1. Inactive receptor is not in contact with the G protein.
2. Ligand binds to the receptor, causing a conformational change.
3. The receptor interacts with the G protein (alpha, beta, and gamma subunits).
4. The receptor activates the alpha subunit.
5. The alpha subunit exchanges GDP for GTP and separates from the beta/gamma subunits.
6. The active alpha subunit and beta/gamma subunits interact with other proteins.

GPCR Structure:

• The receptor crosses the membrane seven times.
• G proteins are peripheral membrane proteins (GPI-linked).
• The alpha subunit hydrolyzes GTP, which regulates the signaling duration.

Turning on the Switch:

• Ligand binding causes a conformational change in the receptor.
• The receptor interacts with the alpha subunit and facilitates the exchange of GDP for GTP.
• Guanine nucleotide exchange factors (GEFs) help exchange GDP for GTP.
• Active receptor acts as a GEF for the alpha subunit.
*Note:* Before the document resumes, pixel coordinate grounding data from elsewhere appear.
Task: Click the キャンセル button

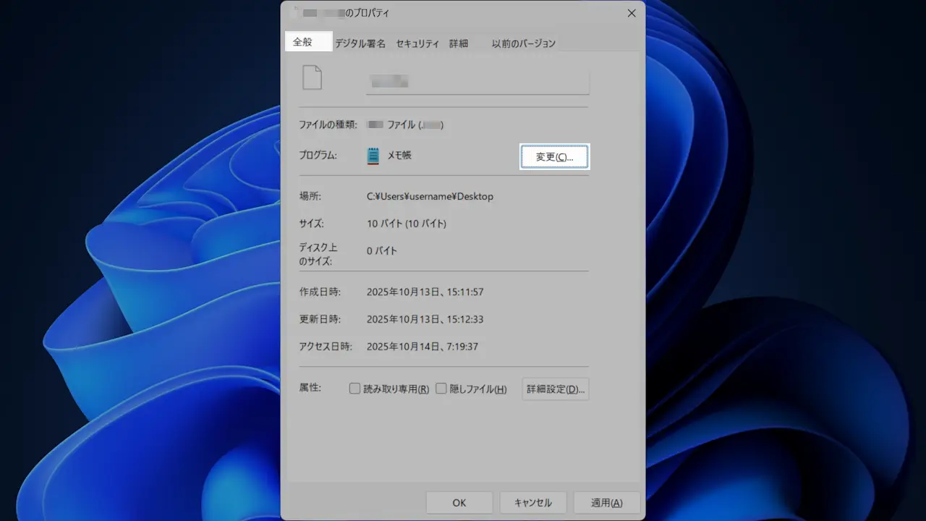Action: tap(533, 503)
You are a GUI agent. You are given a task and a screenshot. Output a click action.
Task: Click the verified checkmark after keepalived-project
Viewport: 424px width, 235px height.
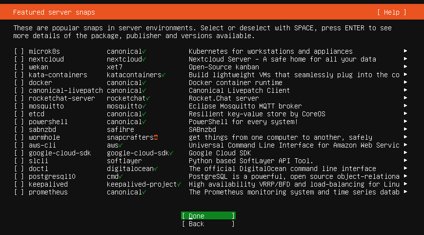(179, 184)
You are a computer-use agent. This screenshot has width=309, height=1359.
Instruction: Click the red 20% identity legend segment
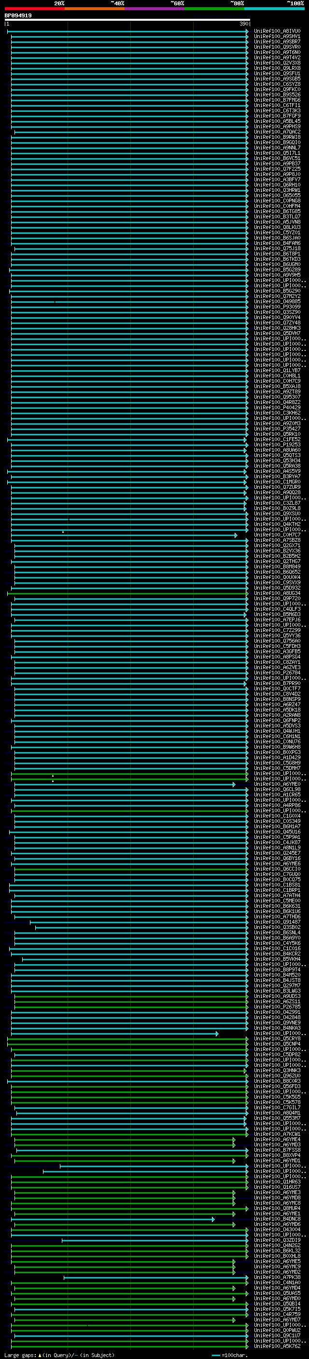(34, 8)
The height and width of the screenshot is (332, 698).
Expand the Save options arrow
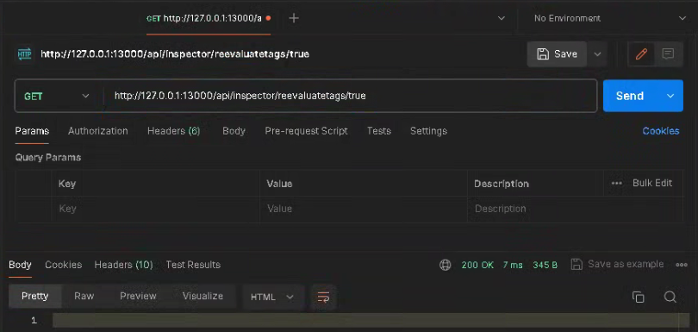click(x=597, y=54)
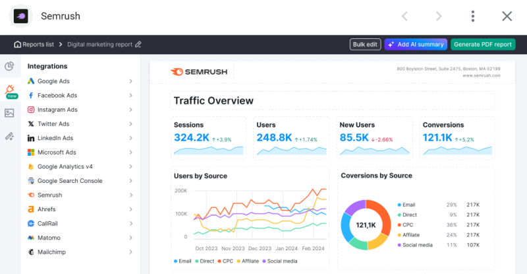Click the magic pen AI sidebar icon
This screenshot has height=274, width=527.
tap(9, 136)
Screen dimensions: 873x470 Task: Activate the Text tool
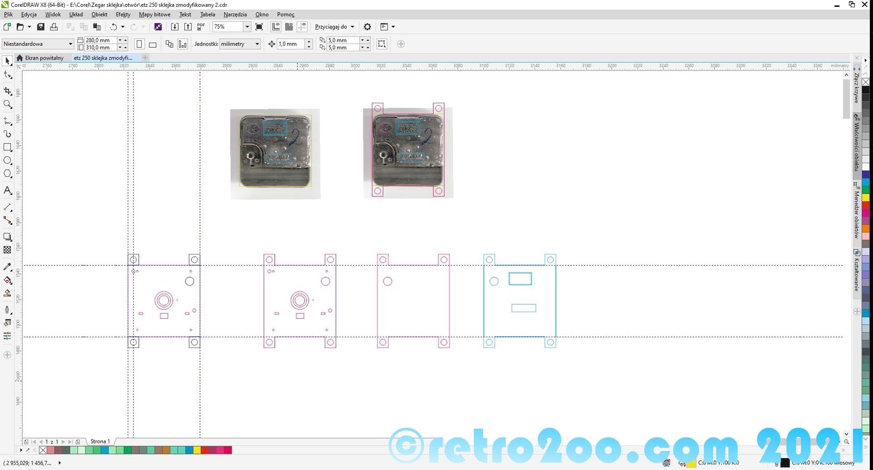tap(7, 191)
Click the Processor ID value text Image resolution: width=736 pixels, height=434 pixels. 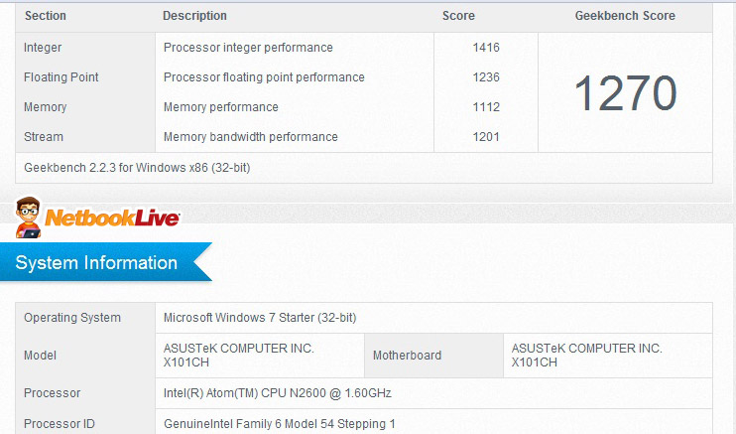click(280, 424)
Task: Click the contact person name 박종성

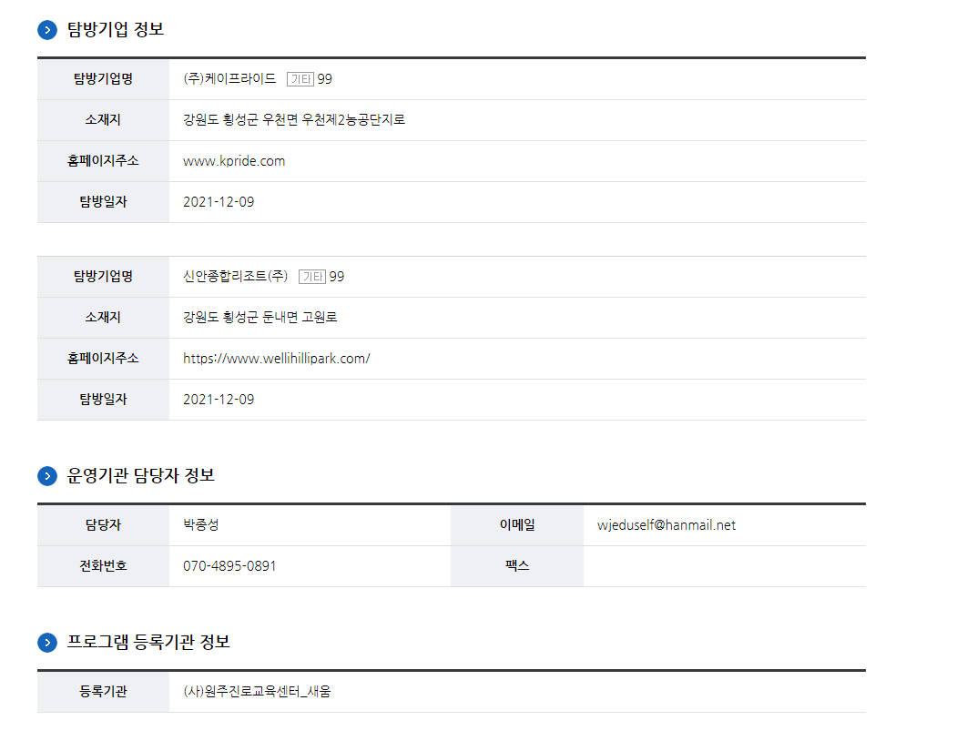Action: (x=200, y=525)
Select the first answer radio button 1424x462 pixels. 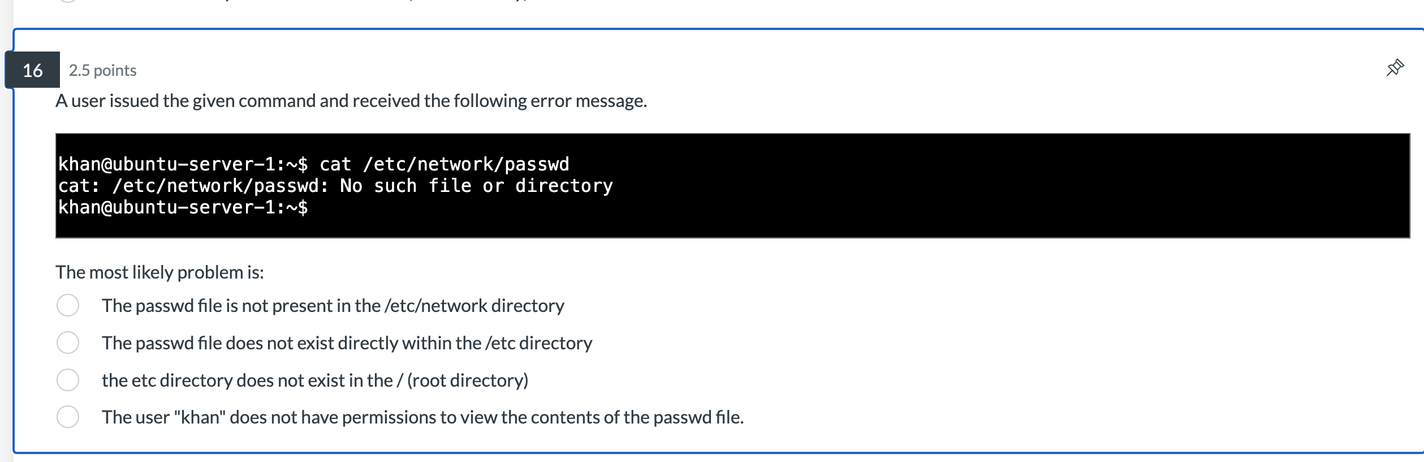click(x=68, y=305)
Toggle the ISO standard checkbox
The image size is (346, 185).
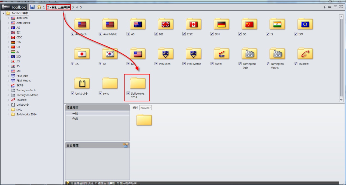pyautogui.click(x=296, y=34)
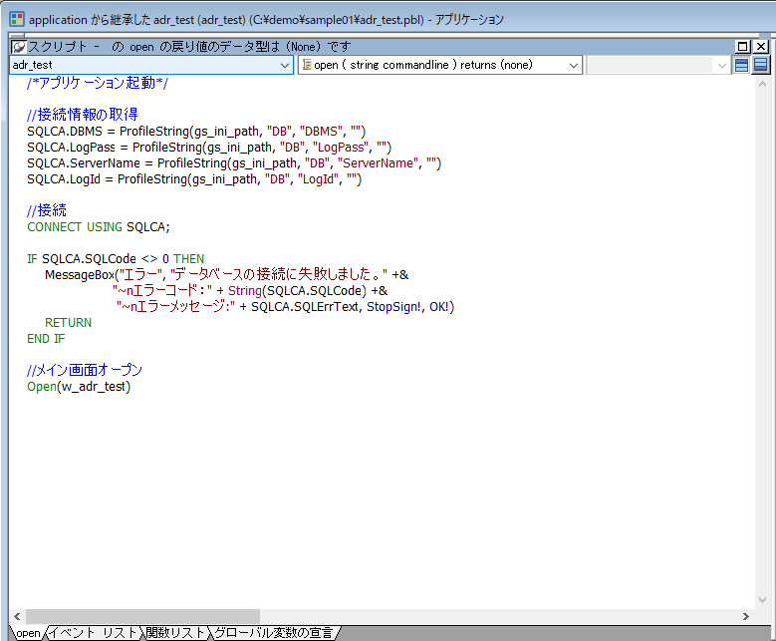This screenshot has width=776, height=641.
Task: Click the RETURN statement in the code
Action: pos(68,322)
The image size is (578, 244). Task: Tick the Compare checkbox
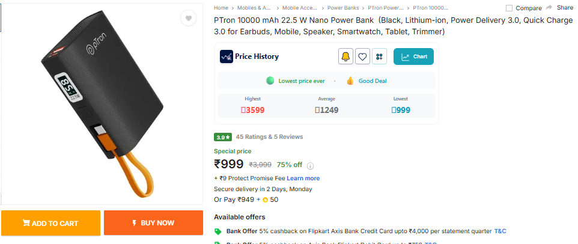(509, 8)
Mechanism of Activation of Protein

• GTP exchange (GDP for GTP).
• Protein-protein interaction.
• Allosteric regulation.
• Phosphorylation.

Termination of Signaling

1. GPCR kinase (GRK) phosphorylates the active receptor.
2. Arrestin binds to the phosphorylated receptor.
3. The receptor is internalized via endocytosis.
4. The receptor is either recycled or degraded.

Recycling Pathway:

• Endosomes acidify, changing the protonation state of amino acids in the receptor.
• This reduces the receptor's affinity for the ligand, causing it to dissociate.
• The receptor is then recycled back to the membrane.

Destruction Pathway:

• Occurs when the receptor is constantly activated.
• The cell downregulates the number of receptors on the membrane to maintain homeostasis.
• Example: Opioid addiction leads to receptor downregulation, requiring higher doses to achieve the same effect.